World motorsport boss Max Mosley has won a legal action against a Sunday newspaper over claims an orgy he took part in had Nazi overtones [...]

Mr Justice Eady said he could expect privacy for consensual “sexual activities (albeit unconventional)”.

BBC News

Then, on Radio 5 Live (my very favourite radio station), I heard some people attempt to justify the investigation into his private live, on the grounds that it was sleazy and tawdry. No, no and no.

[The remainder of this discussion may cover topics of an explicit sexual nature. Please do not read on, or at least remember you were warned, if you are liable to be offended]

Firstly, Max Mosley’s father was the fascist Oswald Mosley. Get that? It was his father. It wasn’t him. So while I find Oswald Mosley’s ideals and politics abhorrent to me, I cannot and will not hold his son responsible for them and judge against them on that basis.

Secondly, he’s some sort of motorsport bigwig. Except that he’s such a big wig that I’d never actually heard of him prior to the News of the World thingy suddenly being picked up by the rest of the press.

So the suggestion from the tabloids that the story was ‘in the public interest’ is fatally flawed. It might interest members of the public, but ‘in the public interest’ means ‘for the greater good of the public’ and it serves no useful purpose for the public to know about what Max gets up to in his spare time.

Where I would agree that a story was in the public interest was if a politician or similar public figure publicly espoused one particular thing (e.g. a politician demanding that the country should live up to a high moral standard, or that everyone should uphold the law) and then finding that they don’t necessarily feel that applies to them (e.g. Cameron’s red-light gaffe — although to give him credit, he’s quite happy to acknowledge he was wrong and made a mistake).

Whatever sexual activities consenting adults want to get up to in private is surely up to them. If people get their jollies from being tied up, dominated, spanked or whatever, or from tying someone else up and dominating them, and both parties consent to that activity, then how is that hurting anyone else? Why do people feel the need to consider it ‘deviant’?

As far as I can see, all Max did wrong was to be unfaithful to his wife. And that is still a wrong, as far as I am concerned, but it’s a private wrong, and should not be made public in such a way. And it may even not have been a wrong if he was going off and getting his jollies that way with his wife’s consent… and in any case, what has it got to do with the rest of us?

Do you think it’s right to ‘out’ gays because it’s in the public interest to know? Is it right to out adulterers? Is it right to out alcoholics? What about anyone who has ever been to a prostitute? What about anyone who has ever used drugs? What about … (ah, you make up your own list)

Again: no, no, no and no.

It is only ‘in the public interest’ if they have a public persona and that public persona is a lie because they behave differently in private. I’d like to see if the lives of our tabloid journalists and newspapers would survive such scrutiny as they place on others they deem ‘fair game’. Surely we have a right to know about those telling us the news — controlling the flows of information we receive — at least as much as other public figures, if not more? Or are journalists above their own law?
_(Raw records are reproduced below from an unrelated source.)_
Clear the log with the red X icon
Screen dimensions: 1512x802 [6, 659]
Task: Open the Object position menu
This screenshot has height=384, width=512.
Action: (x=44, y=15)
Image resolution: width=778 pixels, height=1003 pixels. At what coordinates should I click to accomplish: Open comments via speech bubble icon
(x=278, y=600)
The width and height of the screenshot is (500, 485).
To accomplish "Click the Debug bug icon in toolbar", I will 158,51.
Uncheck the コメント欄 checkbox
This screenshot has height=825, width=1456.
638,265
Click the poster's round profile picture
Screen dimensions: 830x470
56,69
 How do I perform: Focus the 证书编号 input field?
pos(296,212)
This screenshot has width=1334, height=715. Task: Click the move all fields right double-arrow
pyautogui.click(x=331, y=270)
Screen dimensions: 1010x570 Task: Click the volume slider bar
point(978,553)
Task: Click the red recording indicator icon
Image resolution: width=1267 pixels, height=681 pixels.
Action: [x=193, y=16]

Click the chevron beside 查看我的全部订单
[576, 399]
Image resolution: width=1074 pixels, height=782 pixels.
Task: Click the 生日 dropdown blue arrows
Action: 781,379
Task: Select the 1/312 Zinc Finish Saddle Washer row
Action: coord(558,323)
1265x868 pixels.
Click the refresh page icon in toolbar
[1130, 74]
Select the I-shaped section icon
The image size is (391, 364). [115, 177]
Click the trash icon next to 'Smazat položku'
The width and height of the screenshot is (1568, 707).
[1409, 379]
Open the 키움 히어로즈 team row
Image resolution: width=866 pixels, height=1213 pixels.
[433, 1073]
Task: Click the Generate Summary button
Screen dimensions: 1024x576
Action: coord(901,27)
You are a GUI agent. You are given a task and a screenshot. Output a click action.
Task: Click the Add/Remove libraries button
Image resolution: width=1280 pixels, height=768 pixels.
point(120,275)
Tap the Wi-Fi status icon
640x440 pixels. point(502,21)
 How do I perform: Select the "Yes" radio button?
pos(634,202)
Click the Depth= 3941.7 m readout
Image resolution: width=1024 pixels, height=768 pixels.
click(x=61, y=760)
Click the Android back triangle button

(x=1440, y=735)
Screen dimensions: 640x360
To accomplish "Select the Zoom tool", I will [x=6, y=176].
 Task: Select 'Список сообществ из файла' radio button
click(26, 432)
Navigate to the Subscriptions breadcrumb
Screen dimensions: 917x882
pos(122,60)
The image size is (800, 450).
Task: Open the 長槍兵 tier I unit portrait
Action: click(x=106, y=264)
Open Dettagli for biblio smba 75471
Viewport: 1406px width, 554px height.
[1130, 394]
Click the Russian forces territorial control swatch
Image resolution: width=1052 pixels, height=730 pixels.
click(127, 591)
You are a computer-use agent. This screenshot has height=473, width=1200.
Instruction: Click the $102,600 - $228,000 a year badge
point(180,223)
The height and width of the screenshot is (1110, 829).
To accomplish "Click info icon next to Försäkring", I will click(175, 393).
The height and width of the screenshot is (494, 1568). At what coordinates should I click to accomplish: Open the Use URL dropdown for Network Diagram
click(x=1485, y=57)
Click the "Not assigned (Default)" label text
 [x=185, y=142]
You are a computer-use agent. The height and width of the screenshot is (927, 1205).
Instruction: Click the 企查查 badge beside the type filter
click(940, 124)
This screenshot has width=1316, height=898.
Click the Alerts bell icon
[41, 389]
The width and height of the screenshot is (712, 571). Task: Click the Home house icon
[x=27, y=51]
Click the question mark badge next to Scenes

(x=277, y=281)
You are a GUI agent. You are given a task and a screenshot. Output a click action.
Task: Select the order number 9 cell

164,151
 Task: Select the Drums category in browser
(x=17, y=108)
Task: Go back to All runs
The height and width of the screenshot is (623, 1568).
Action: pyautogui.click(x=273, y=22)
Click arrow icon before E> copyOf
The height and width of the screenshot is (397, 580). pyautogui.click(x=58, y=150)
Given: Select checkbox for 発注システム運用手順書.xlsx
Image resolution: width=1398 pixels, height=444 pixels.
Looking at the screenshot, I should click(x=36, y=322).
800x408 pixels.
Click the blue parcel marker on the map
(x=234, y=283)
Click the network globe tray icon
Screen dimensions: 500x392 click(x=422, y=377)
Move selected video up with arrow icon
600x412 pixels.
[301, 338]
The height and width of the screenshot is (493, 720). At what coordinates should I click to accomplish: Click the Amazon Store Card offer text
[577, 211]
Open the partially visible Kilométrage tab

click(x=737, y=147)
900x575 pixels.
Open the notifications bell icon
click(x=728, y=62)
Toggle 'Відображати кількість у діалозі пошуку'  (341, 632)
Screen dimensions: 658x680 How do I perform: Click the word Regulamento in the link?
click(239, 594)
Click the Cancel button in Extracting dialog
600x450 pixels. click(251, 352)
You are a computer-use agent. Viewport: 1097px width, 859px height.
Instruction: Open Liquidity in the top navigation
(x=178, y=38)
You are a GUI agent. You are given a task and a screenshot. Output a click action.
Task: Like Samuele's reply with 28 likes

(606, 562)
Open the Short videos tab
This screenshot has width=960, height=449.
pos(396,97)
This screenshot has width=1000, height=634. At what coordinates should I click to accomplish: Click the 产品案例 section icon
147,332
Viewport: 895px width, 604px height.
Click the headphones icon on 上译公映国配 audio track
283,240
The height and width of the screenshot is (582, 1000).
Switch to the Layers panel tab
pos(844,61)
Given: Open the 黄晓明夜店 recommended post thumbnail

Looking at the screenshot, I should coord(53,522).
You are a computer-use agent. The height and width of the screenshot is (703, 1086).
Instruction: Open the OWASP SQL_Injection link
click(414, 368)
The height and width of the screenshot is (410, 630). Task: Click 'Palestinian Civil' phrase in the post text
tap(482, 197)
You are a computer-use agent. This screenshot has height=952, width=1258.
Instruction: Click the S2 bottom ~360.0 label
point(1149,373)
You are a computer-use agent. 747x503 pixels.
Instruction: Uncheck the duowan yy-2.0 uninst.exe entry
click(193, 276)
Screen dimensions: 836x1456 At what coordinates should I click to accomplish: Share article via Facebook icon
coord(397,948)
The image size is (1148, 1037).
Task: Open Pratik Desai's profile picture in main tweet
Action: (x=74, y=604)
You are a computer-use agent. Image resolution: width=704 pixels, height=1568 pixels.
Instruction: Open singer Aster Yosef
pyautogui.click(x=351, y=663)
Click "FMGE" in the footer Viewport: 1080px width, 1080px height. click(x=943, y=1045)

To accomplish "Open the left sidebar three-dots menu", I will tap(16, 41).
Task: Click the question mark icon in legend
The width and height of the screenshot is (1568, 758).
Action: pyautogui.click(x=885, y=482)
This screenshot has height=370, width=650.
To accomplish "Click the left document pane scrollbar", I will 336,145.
And really, it’s time we all grew up about sex. It’s not dirty. We don’t need to be ashamed about it. That doesn’t mean we need to suddenly all discuss our sexual proclivities either, because that’s no-one else’s business, but we’d better remember that before we start labelling people as ‘deviant’, that it’s not that small a minority of people we’re talking about, if we’re looking at what reports tells us:

one US study suggests 11% of women and 14% of men have engaged in BDSM – an abbreviation for bondage, discipline, domination, submission, sadism and masochism [...] If those figures are translated to the UK, it could mean around four million people have tried BDSM.BBC News [2]

More than one in ten. Consenting. Adults. In Private. What’s the fucking problem here? Why do we have such a big hang-up about it? Why can’t we just let people be themselves instead of trying to push them along some kind of societal railroad that insists everyone must behave in a particular way?

Maybe, if asked, I would be one of those sorts of people who might want to insist that society does exactly what I tell it, or I will need to punish it rather severely. Ahem. Or maybe not. But what does it matter?